Das Unternehmen will 2028 mit der Bereitstellung beginnen. Zwischen dem ersten Start und einem zahlenden Kunden liegen Genehmigung, Fertigung, Starts, Tests, Bodeninfrastruktur und Integration. Ein Anfangsdatum der physischen Ausführung ist kein Datum der vollständigen Netzabdeckung.
Der Betreiber bewertet die Alternative
Amazon will mit Mobilfunkbetreibern arbeiten. Sie bringen Abrechnung, Gerätemanagement, Support und lokale Pflichten mit. Damit entscheidet der Betreiber, wo die Satellitenschicht in ein bestehendes Produkt passt.

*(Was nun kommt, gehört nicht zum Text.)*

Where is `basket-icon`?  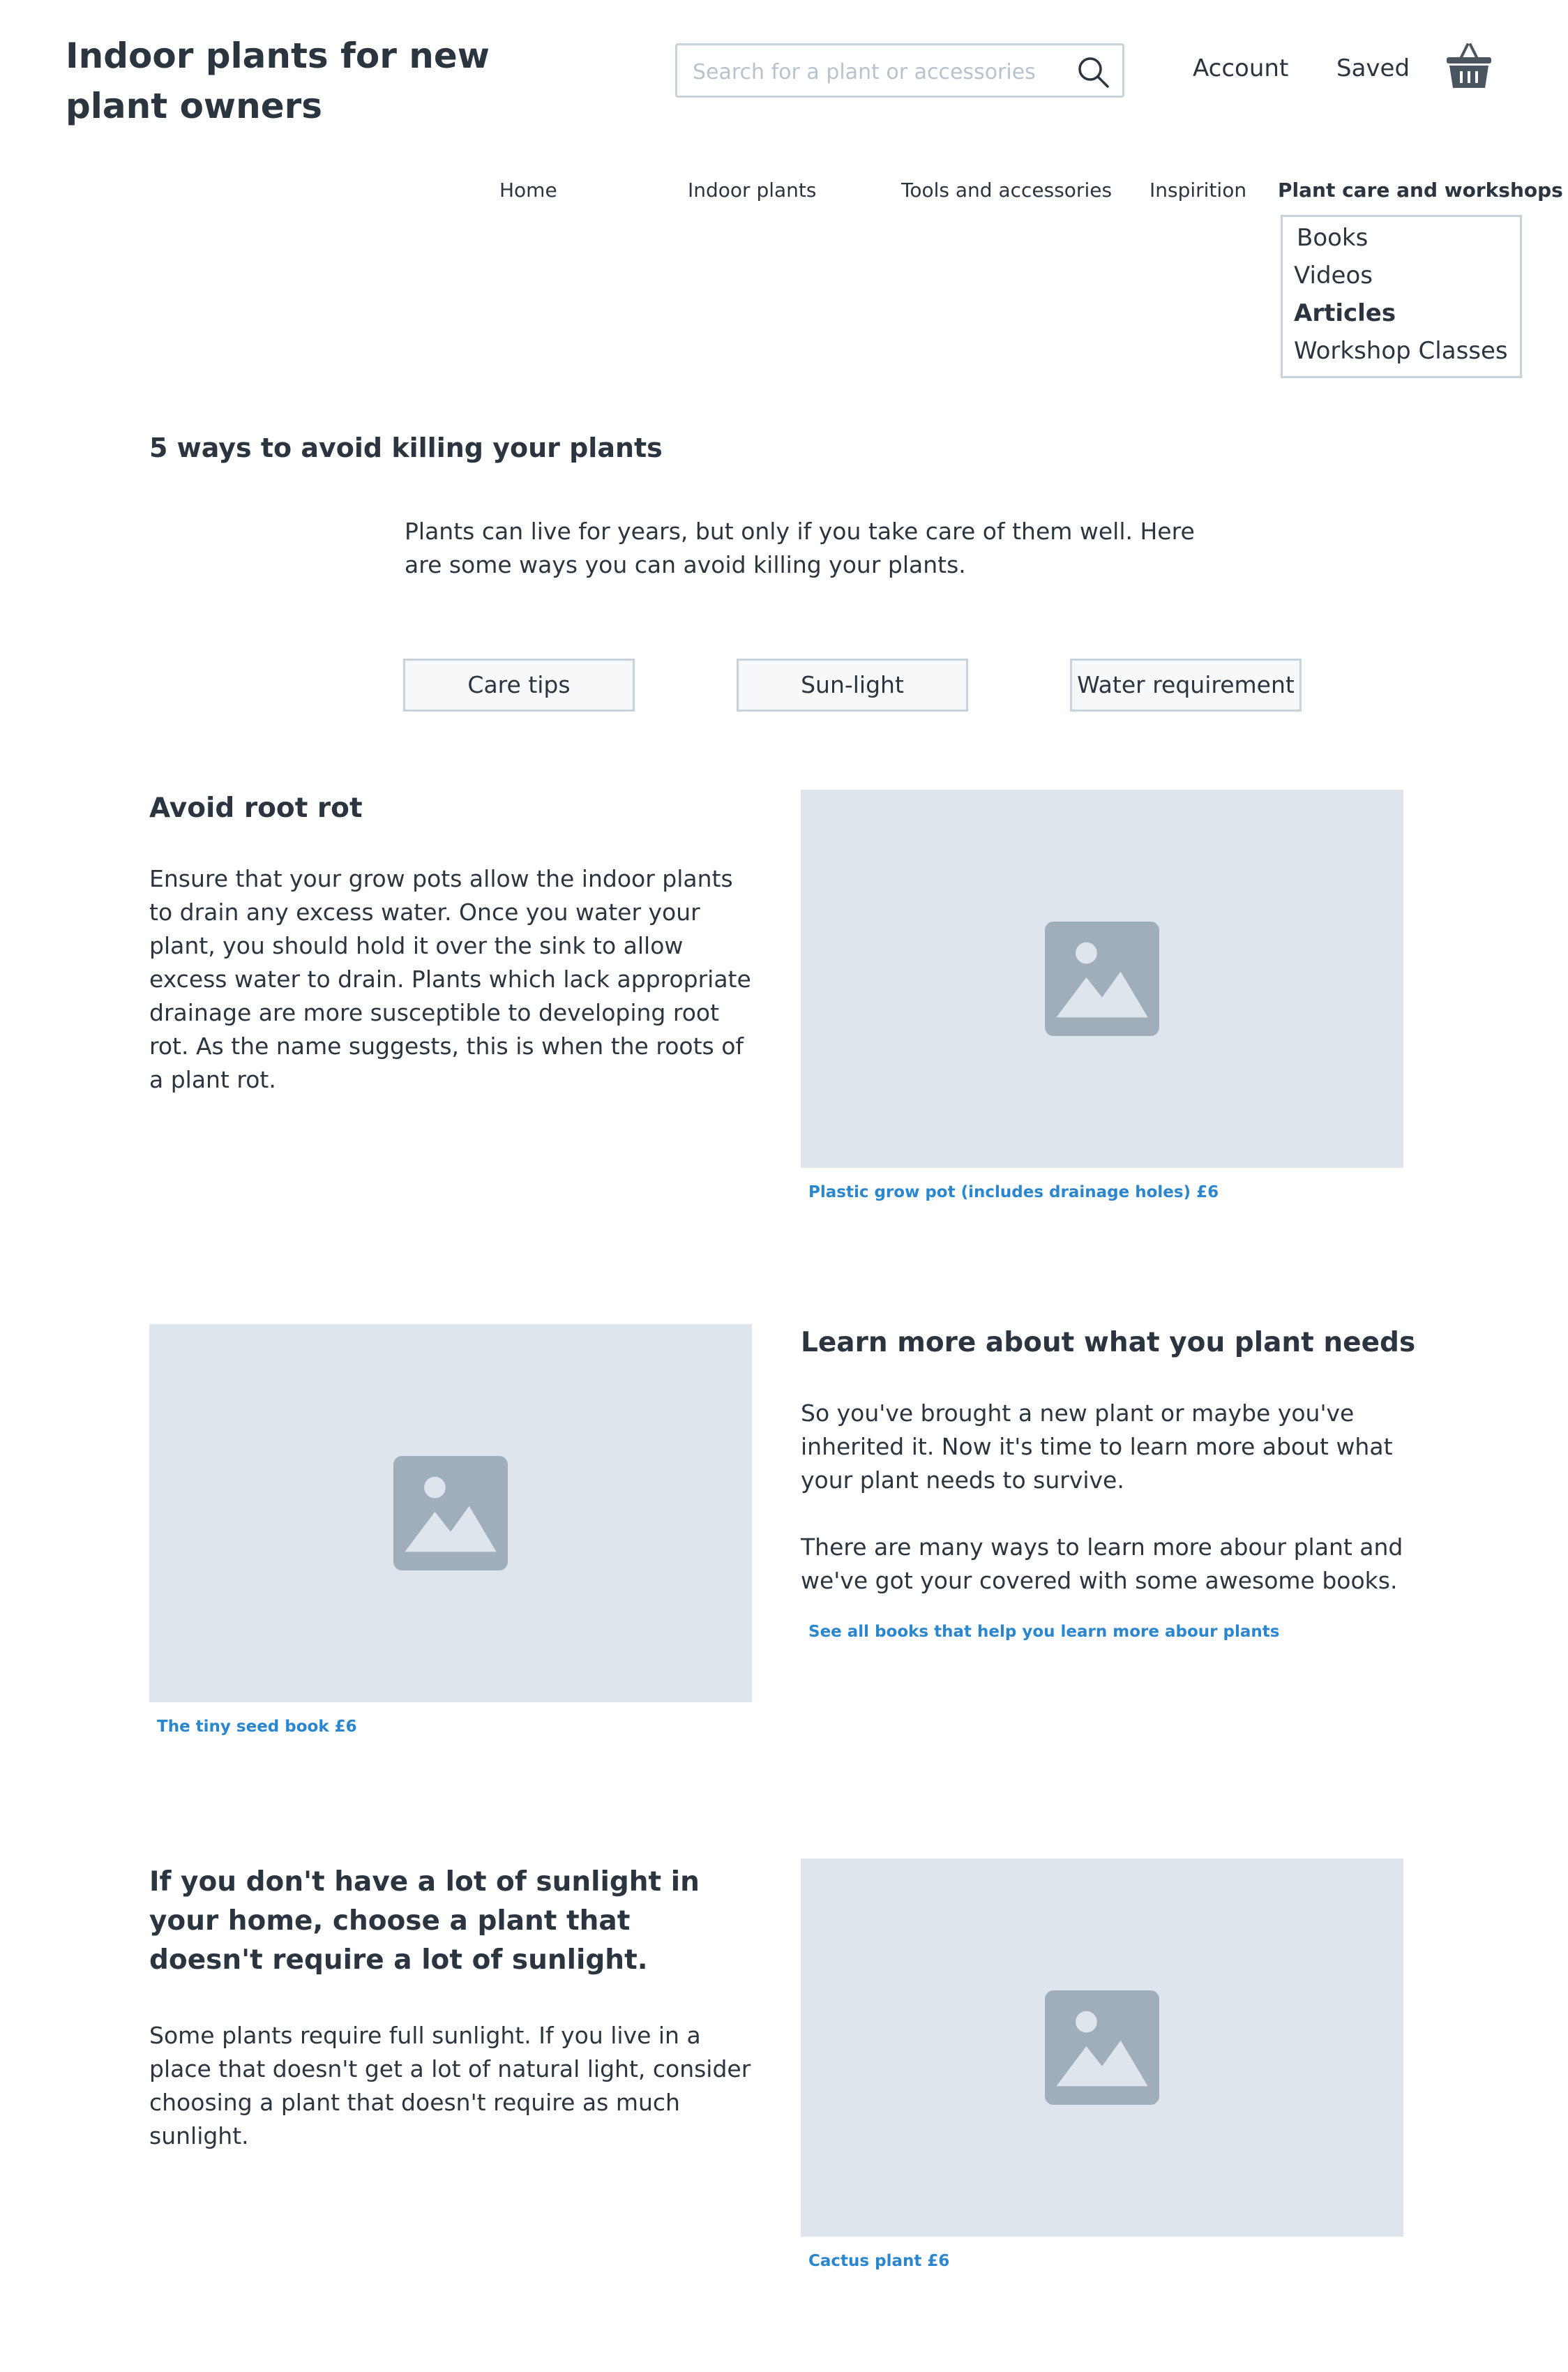
basket-icon is located at coordinates (1469, 66).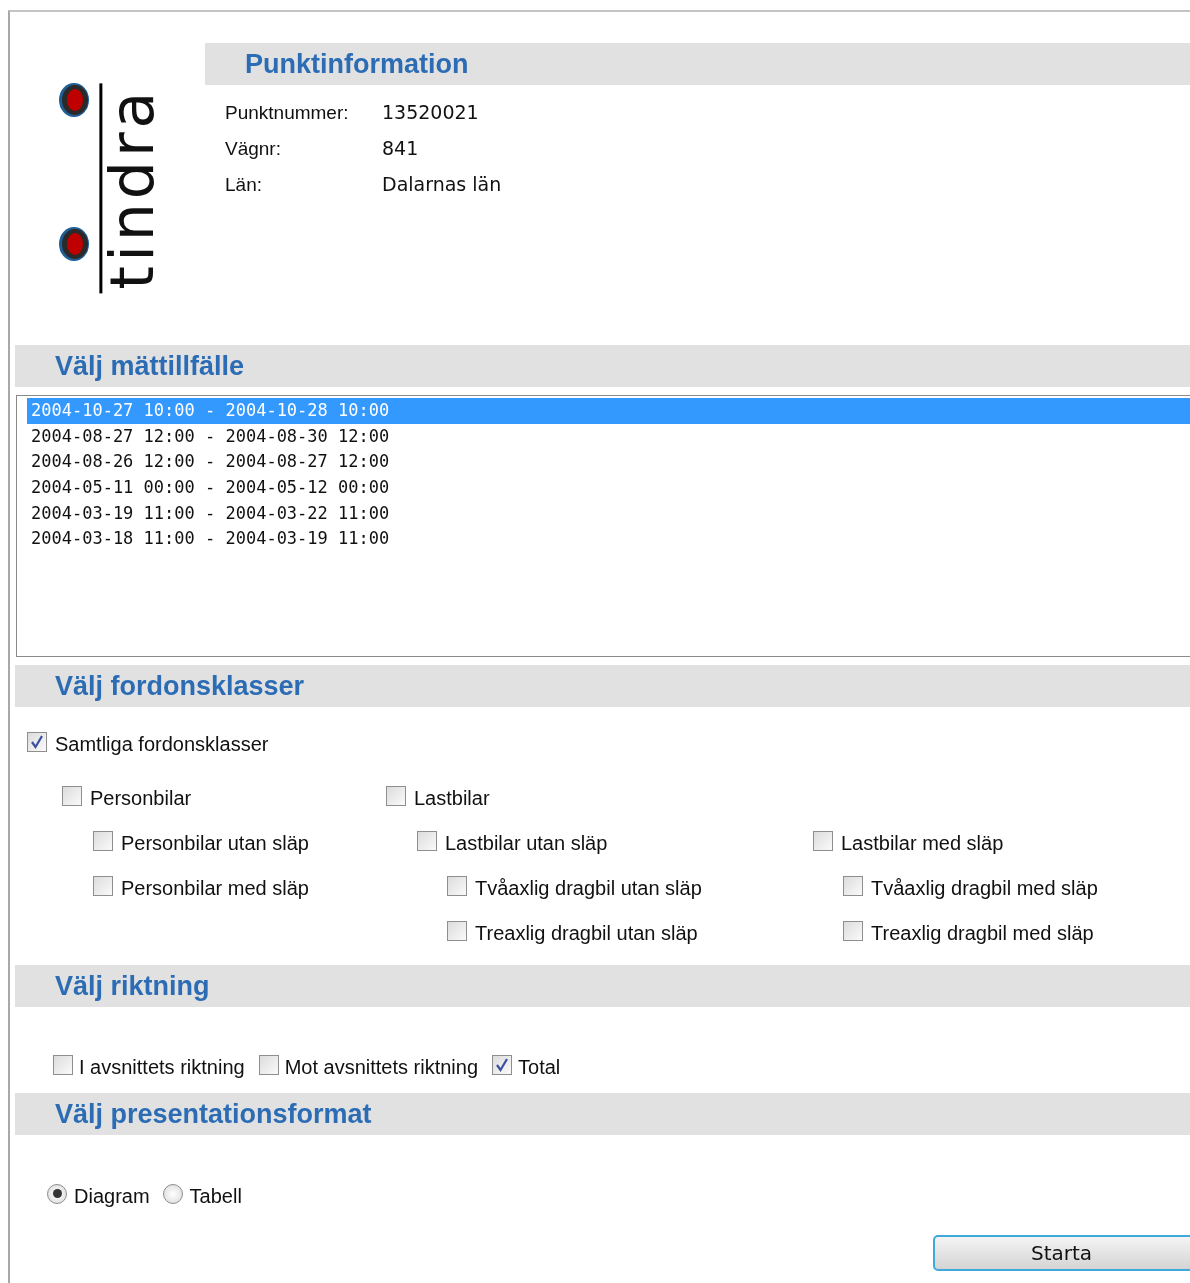 This screenshot has width=1190, height=1283. Describe the element at coordinates (602, 686) in the screenshot. I see `section-header: Välj fordonsklasser` at that location.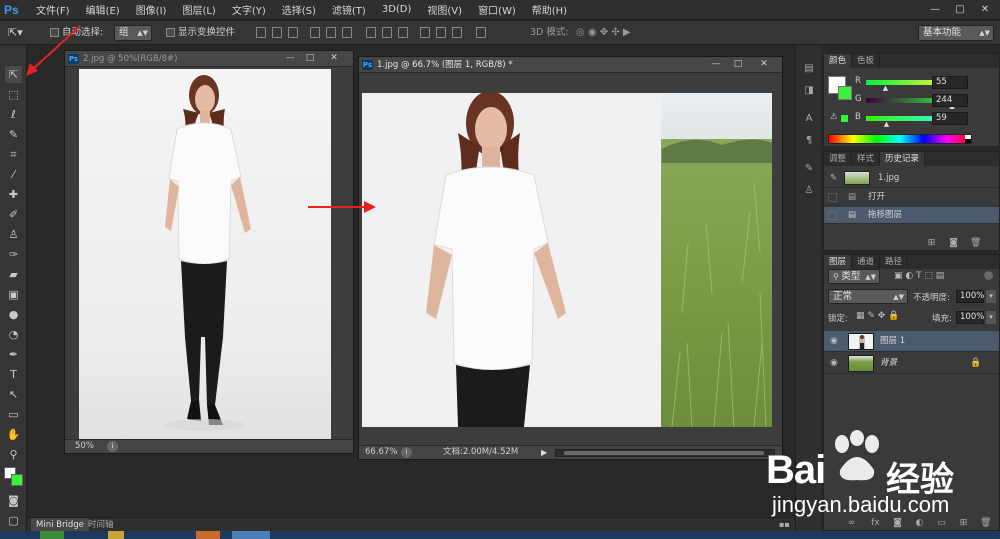 This screenshot has height=539, width=1000. I want to click on baidu-jingyan-watermark: Bai 经验 jingyan.baidu.com, so click(878, 475).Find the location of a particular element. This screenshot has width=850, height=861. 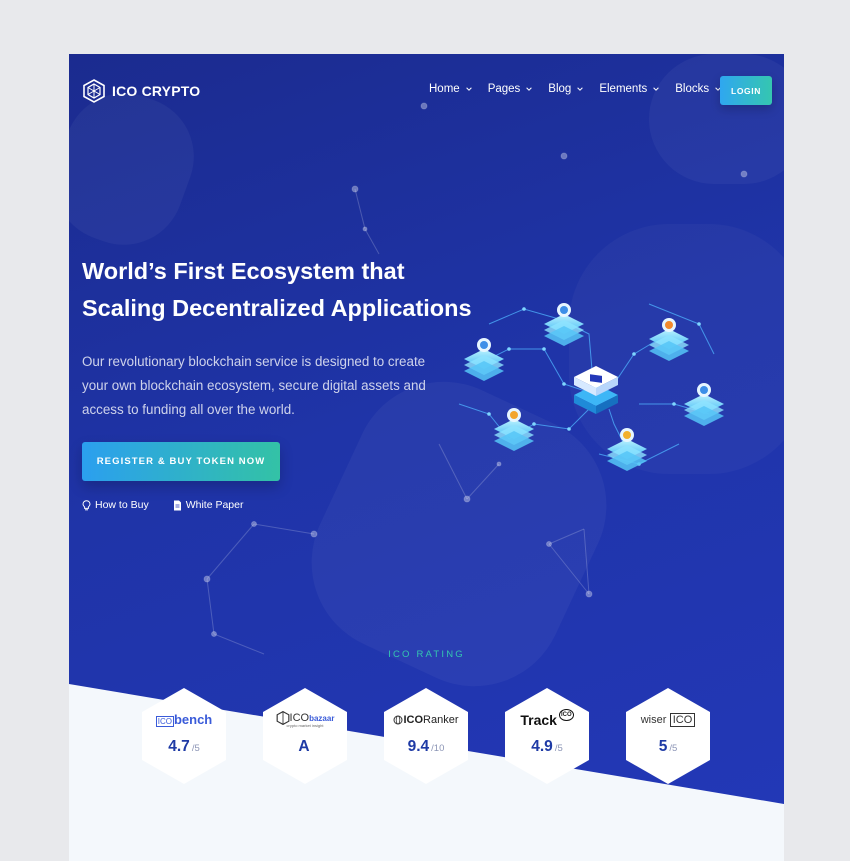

Das Geschäftsmodell bleibt offen. Der Quelle ist weder ein Großhandelspreis noch eine Mindestabnahme oder Umsatzteilung zu entnehmen. Auch Integrationskosten und Verantwortung bei einem übergreifenden Ausfall sind nicht verteilt.
In abgelegenen Gebieten kann Satellitenkapazität einen wenig ausgelasteten Mast samt Strom und Backhaul ersetzen. In dichter Nachfrage kann ein terrestrischer Ausbau mehr Kapazität pro Fläche liefern. Betreiber vergleichen daher nicht abstrakt Satellit und Mobilfunk, sondern konkrete Kosten, Leistung und Verfügbarkeit je Gebiet.
Amazon gewinnt die Möglichkeit, eine gemeinsame Plattform über viele Partner zu vertreiben. Dafür kommen Kapitalbedarf, Start- und Regulierungsrisiko vor wiederkehrenden Erlösen. Betreiber gewinnen Reichweite, fügen aber eine neue Lieferanten- und Bodenstationsabhängigkeit hinzu.
Die nächsten Einheiten sind Verträge und aktive Kapazität
Der Antrag nennt keinen Endkundenpreis, keine ersten Länder, keine abschließende Geräteliste und keinen gemessenen Durchsatz. Er garantiert auch nicht die beantragte Genehmigung.
Als Nächstes zählen FCC-Entscheidung und Auflagen, Betreiberverträge, Startaufträge, tatsächlich besetzte Orbitalschalen und aktive Bodenverbindungen. Erst dann lassen sich nutzbare Kapazität, Kosten pro abgedecktem Nutzer und Zuverlässigkeit bewerten.
Bis dahin ist 5.105 die Obergrenze eines beantragten Systems. Es ist nicht die Größe eines laufenden Mobilfunknetzes.